━━━ DATA ━━━

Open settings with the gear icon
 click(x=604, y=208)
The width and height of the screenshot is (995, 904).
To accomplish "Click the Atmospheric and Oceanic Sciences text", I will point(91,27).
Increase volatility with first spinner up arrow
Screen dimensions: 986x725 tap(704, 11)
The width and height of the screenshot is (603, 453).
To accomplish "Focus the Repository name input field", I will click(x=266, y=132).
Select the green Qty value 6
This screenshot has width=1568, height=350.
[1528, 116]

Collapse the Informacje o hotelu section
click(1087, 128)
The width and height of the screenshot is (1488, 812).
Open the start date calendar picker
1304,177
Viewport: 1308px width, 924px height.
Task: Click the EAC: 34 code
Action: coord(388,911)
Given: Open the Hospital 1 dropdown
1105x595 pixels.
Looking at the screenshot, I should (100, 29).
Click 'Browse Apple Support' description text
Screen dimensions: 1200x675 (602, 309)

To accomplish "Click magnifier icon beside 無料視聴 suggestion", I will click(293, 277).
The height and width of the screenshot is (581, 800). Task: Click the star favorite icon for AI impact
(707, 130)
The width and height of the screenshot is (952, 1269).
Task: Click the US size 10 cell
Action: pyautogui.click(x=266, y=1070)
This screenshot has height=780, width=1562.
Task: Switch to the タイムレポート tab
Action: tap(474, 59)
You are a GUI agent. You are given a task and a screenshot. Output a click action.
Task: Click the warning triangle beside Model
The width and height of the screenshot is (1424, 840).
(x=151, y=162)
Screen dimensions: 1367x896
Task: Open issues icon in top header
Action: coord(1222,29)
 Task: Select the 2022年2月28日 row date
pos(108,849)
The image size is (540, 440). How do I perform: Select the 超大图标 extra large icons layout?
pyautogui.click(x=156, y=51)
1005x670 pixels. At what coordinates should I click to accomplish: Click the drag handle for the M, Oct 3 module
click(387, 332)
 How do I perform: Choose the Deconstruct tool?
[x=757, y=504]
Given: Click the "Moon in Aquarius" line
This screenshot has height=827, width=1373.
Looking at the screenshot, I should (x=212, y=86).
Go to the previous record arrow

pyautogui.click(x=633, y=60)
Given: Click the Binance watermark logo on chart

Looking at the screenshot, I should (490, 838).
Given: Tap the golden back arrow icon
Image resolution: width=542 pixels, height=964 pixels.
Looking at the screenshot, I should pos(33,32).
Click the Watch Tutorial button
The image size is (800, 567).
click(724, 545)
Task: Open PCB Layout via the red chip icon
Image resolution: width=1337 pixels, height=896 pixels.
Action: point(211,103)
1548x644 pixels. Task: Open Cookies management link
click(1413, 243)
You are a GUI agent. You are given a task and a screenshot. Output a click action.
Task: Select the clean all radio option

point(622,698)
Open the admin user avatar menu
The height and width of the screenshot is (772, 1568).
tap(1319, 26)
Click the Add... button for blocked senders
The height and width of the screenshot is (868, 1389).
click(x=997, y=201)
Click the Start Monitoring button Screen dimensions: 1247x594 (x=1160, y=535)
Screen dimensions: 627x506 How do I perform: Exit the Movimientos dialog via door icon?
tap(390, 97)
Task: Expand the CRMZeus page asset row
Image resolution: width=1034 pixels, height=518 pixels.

━━━

--- ASSIGNMENT ---
The lines above that include "beside" should each be listed.

--- YOUR SOLUTION ---
To accomplish "Click magnifier icon beside 無料視聴 suggestion", I will click(293, 277).
Task: Click the warning triangle beside Model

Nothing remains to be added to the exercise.